[Opening Excerpted records section]
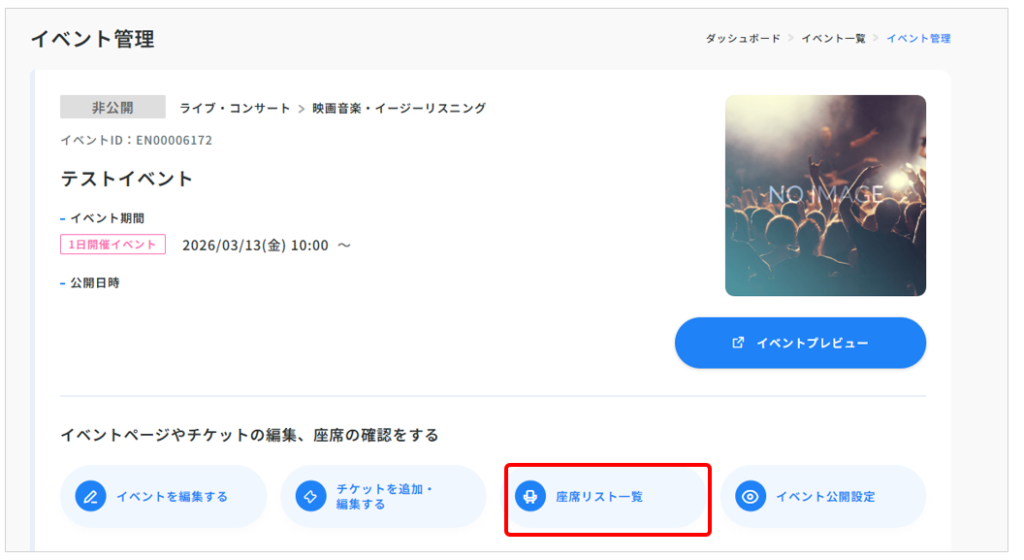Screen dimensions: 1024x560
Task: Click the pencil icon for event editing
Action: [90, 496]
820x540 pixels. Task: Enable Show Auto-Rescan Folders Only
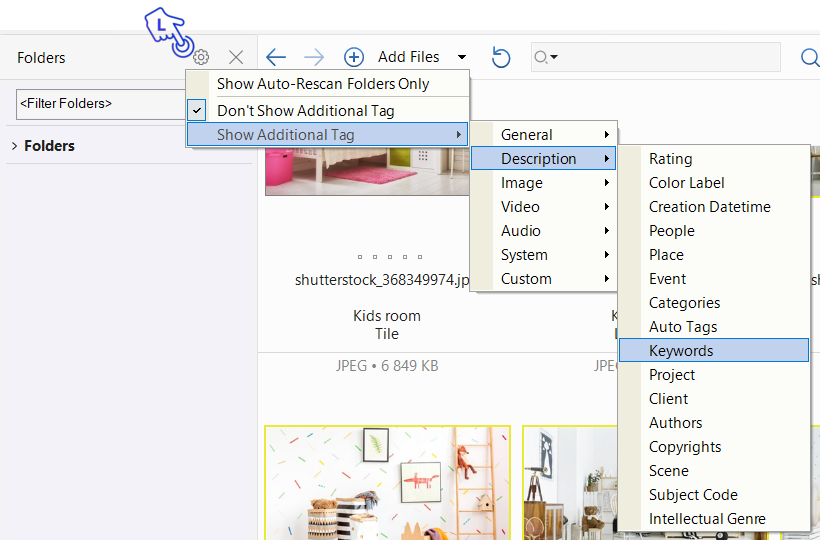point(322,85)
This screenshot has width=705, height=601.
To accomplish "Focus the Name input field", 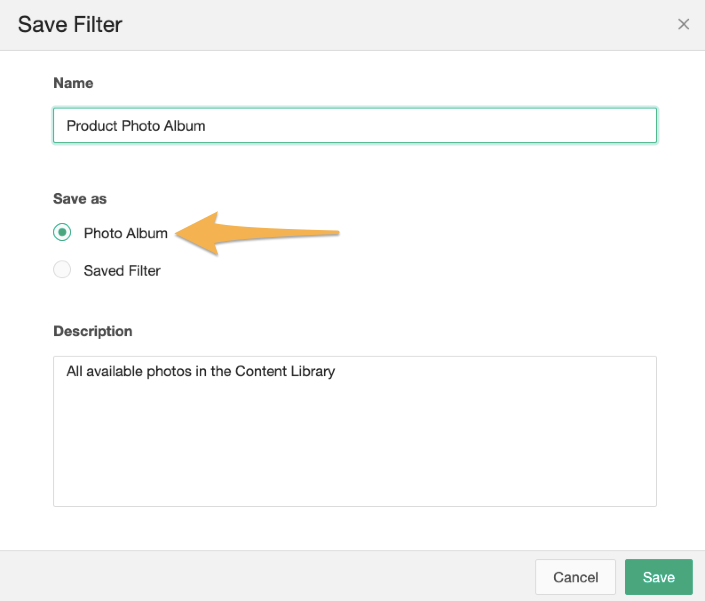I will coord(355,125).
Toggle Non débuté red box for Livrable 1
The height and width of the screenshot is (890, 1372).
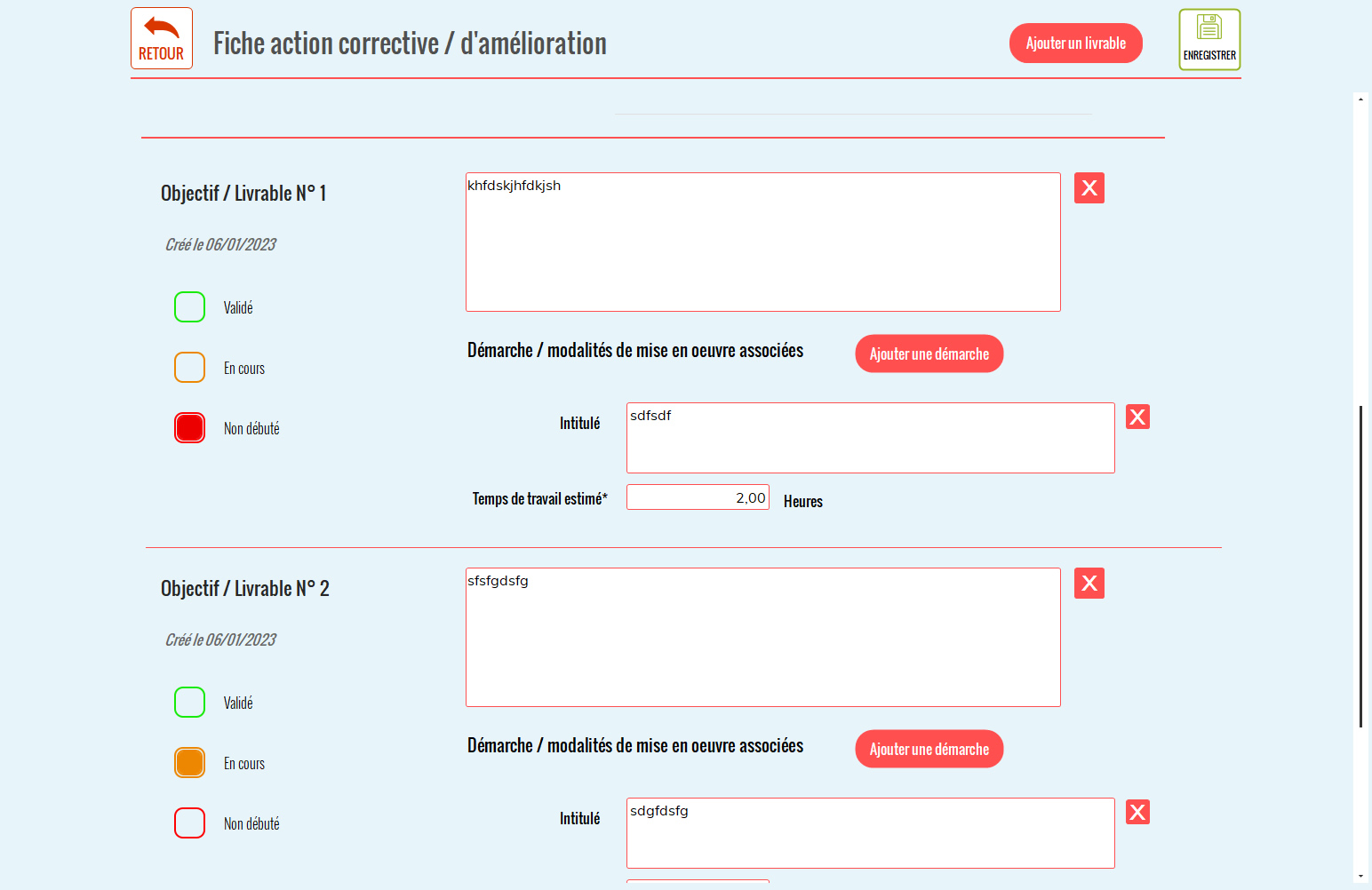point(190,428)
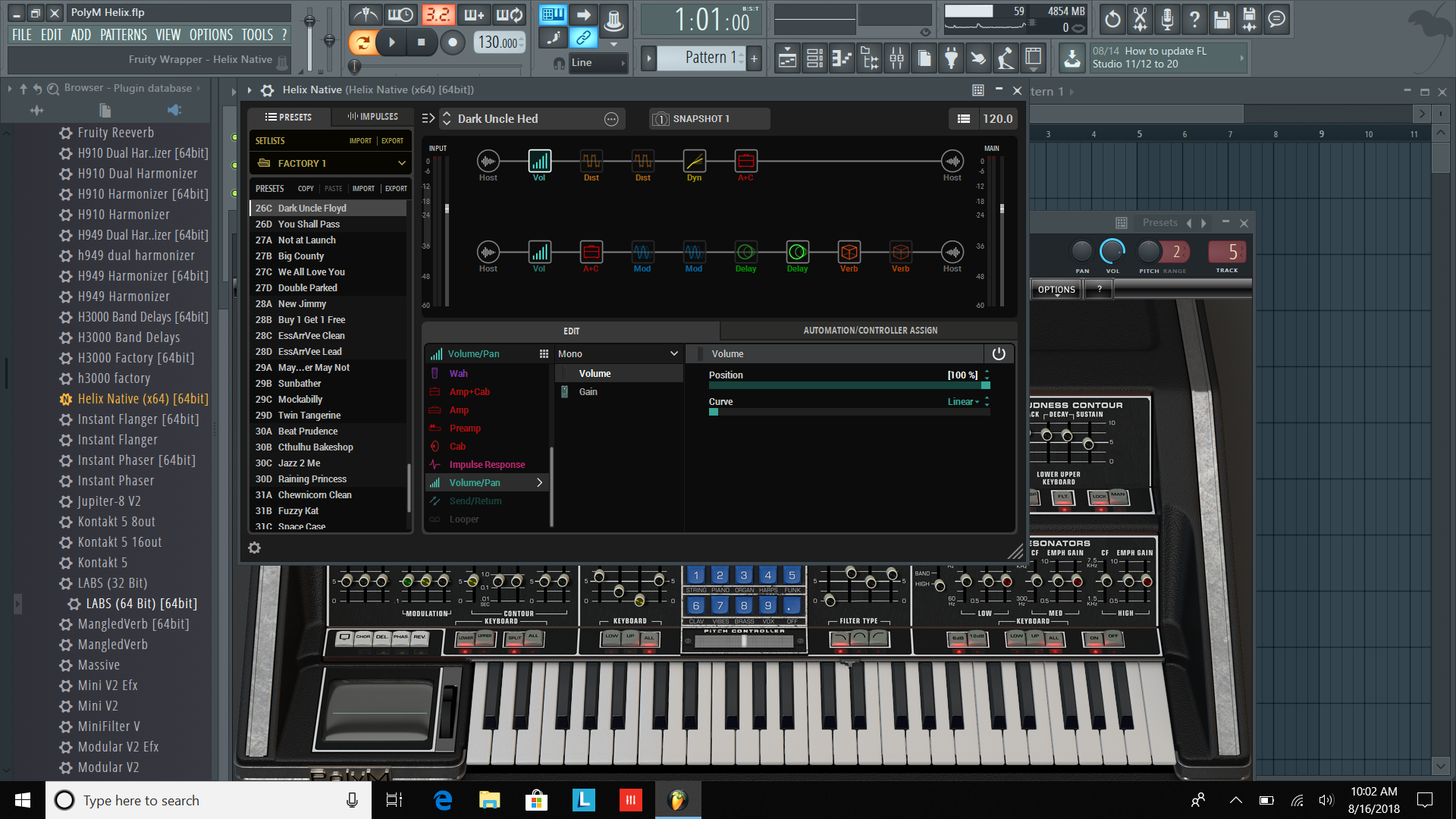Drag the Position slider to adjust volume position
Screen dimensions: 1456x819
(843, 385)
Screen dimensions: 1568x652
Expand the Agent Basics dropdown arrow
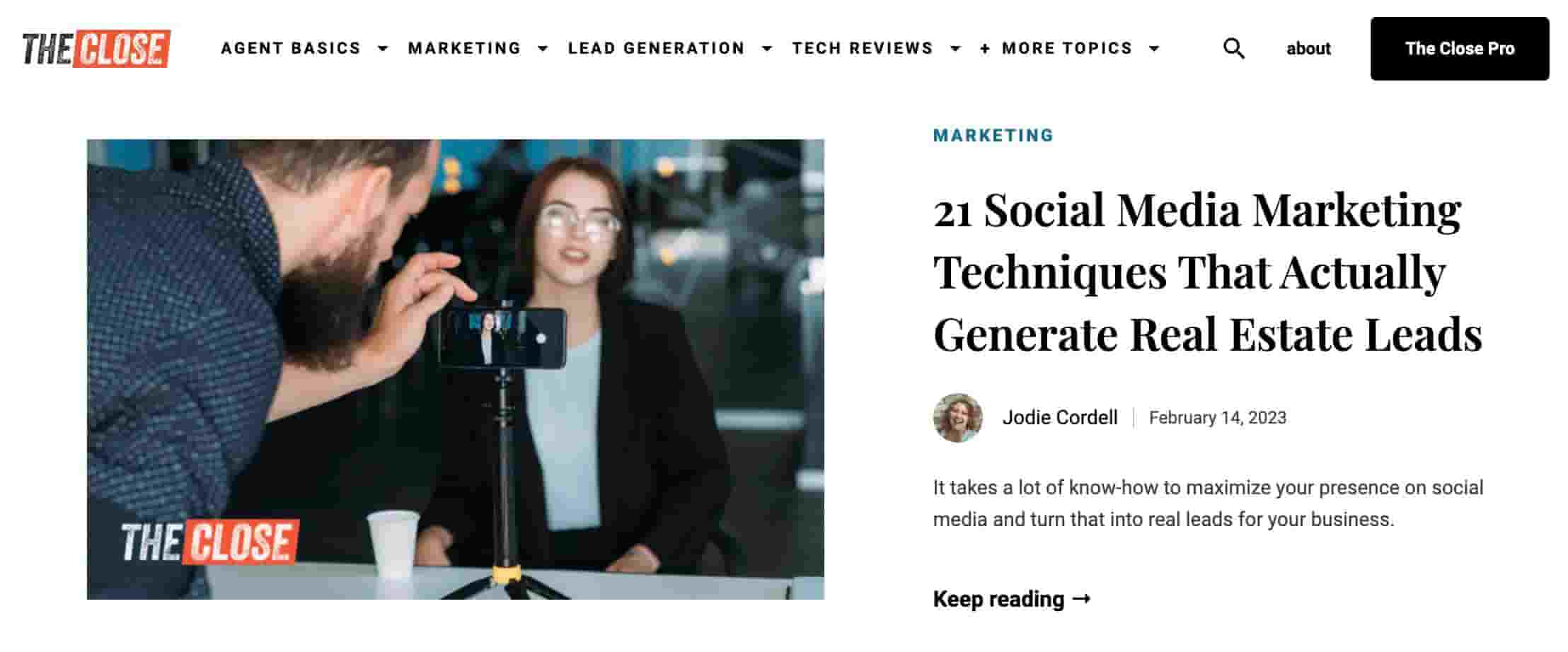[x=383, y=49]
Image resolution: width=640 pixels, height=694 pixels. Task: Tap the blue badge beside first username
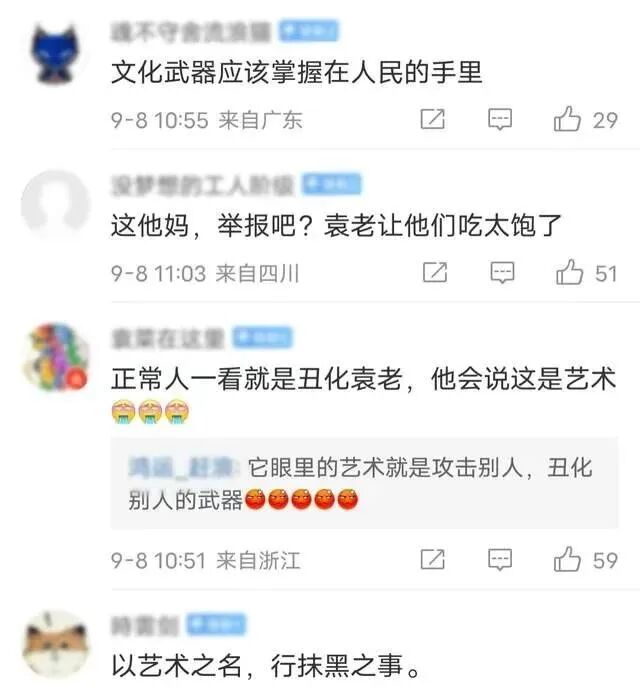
[Closing Excerpted records section]
> [What to work on] Reproduce exactly, and only, the lines from the one containing "Toggle Non débuté red box for Livrable 1" through the last line of the records above, both included, leaving out any pictures.

> [Solution to this problem]
Toggle Non débuté red box for Livrable 1
The height and width of the screenshot is (890, 1372).
point(190,428)
Drag the Position slider to adjust volume position
Screen dimensions: 1456x819
(843, 385)
Screen dimensions: 1568x652
Expand the Agent Basics dropdown arrow
[x=383, y=49]
Image resolution: width=640 pixels, height=694 pixels. Task: Tap the blue badge beside first username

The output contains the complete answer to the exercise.